African-Americans carrying a genetic sickle cell trait face up to a two-fold risk increase for chronic kidney disease, according to a paper published online November 13 in the Journal of the American Medical Association.
Co-authors from the UNC Gillings School of Global Public Health include epidemiology faculty members Drs. Wayne Rosamond, professor, and Nora Franceschini, research assistant professor.
Study findings, which included data from nearly 16,000 people, may reverse current thinking on sickle cell trait (SCT), a condition long considered benign. In practice, SCT may help flag kidney disease earlier, spur research into possible links between SCT and other common diseases, and ultimately improve public health.
Dr. Rakhi Naik, assistant professor of medicine at Johns Hopkins University and the paper’s first author, said she wanted to investigate whether having SCT involves consequences. “It’s generally under-studied,” Dr. Naik said. “There’s conflicting information and scant evidence about the implications of (sickle cell) trait. There have been national pushes for screening in many different contexts but really, not much is known about SCT. As physicians, we don’t know specifically what to do with that screening information.”
People with SCT inherited a sickle cell gene copy from one parent. They usually do not present disease symptoms. In contrast, those who suffer from sickle cell disease received gene copies from both parents. About one in 12 African-Americans has SCT, as do about 300 million people worldwide. Though it is most prevalent in people of African descent, SCT also is found in populations in the Middle East and India, Dr. Naik said.
Dr. James Wilson, University of Mississippi School of Medicine professor of physiology and a co-senior author on the paper, said the findings are scientifically impactful but should not cause public alarm. “The overall message for people with sickle cell trait is that they still are healthy people,” Dr. Wilson said. “They are at a modestly increased risk for chronic kidney disease.” Overall, African-Americans suffer chronic kidney disease at higher rates than do Whites and Asian-Americans. Further research might definitively show whether SCT is at play.
Paper co-first author Dr. Vimal Derebail, assistant professor of nephrology at the UNC-Chapel Hill School of Medicine, said the findings expand on previous preliminary studies of SCT group members had undertaken. “Maybe these findings will help us gain a better understanding of the well-documented racial disparities in kidney disease,” said Dr. Derebail’s colleague and co-senior author, Dr. Abhijit Kshirsagar, UNC assistant professor of nephrology. Both Drs. Derebail and Kshirsagar are members of the UNC Kidney Center.

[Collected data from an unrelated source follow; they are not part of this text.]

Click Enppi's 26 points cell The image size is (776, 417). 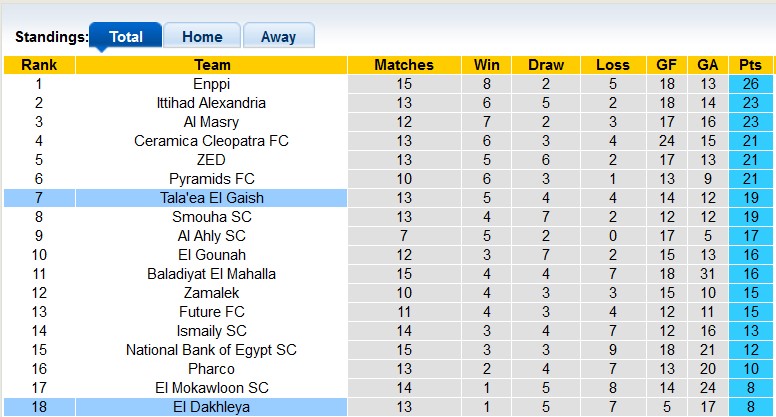(x=751, y=84)
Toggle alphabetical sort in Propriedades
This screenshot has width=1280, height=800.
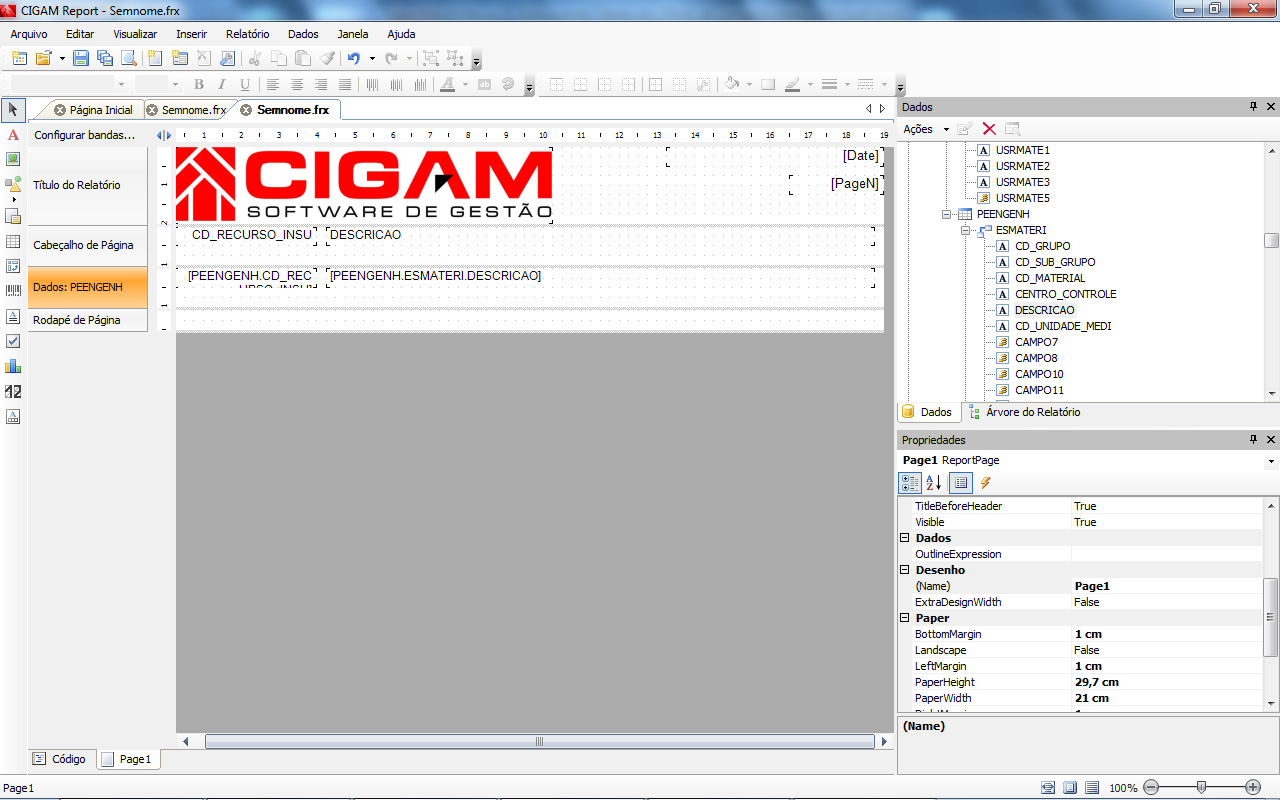[934, 483]
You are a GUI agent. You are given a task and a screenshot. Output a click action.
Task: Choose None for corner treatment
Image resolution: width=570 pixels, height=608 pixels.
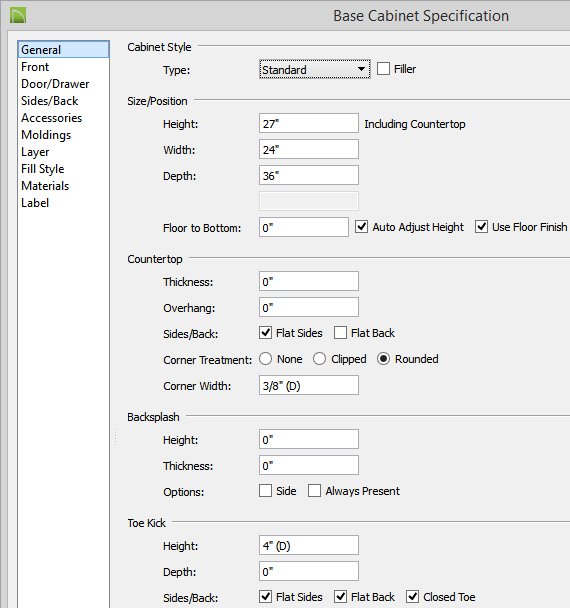point(265,359)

In addition to Drs. Derebail, Kshirsagar, Rosamond and Franceschini, study co-authors from UNC include Dr. Nigel S. Key, professor of clinical research at UNC Lineberger Comprehensive Cancer Center. Dr. Alex Reiner, member of the Public Health Sciences Division at Fred Hutchinson Cancer Research Center in Seattle and professor of epidemiology at the University of Washington School of Public Health, co-led the project and is co-senior author on the paper. “These findings suggest that sickle cell trait, which is present in about 8 percent of African-Americans, appears to be one factor that contributes to the higher burden of kidney disease among that population,” Dr. Reiner said. “This study highlights the need for additional research into the health consequences of sickle cell trait.” Dr. Reiner said the findings might have implications regarding screening or more closely monitoring kidney function in SCT carriers. “Since screening for the sickle cell mutation is already widely performed in the U.S., these findings present additional public health and policy implications, including the role of genetic counseling, community awareness and education around genetic findings such as sickle cell trait,” he said.